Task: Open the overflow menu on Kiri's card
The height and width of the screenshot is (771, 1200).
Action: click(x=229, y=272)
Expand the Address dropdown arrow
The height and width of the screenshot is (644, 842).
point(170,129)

★ ★ ★ ★ ★ ★ ★

Exercise aim - Print nothing but the lines from the one containing "The height and width of the screenshot is (771, 1200)." through the end of the listing above, exactly as written.

Answer section -
The height and width of the screenshot is (771, 1200).
Action: click(x=229, y=272)
Expand the Address dropdown arrow
The height and width of the screenshot is (644, 842).
point(170,129)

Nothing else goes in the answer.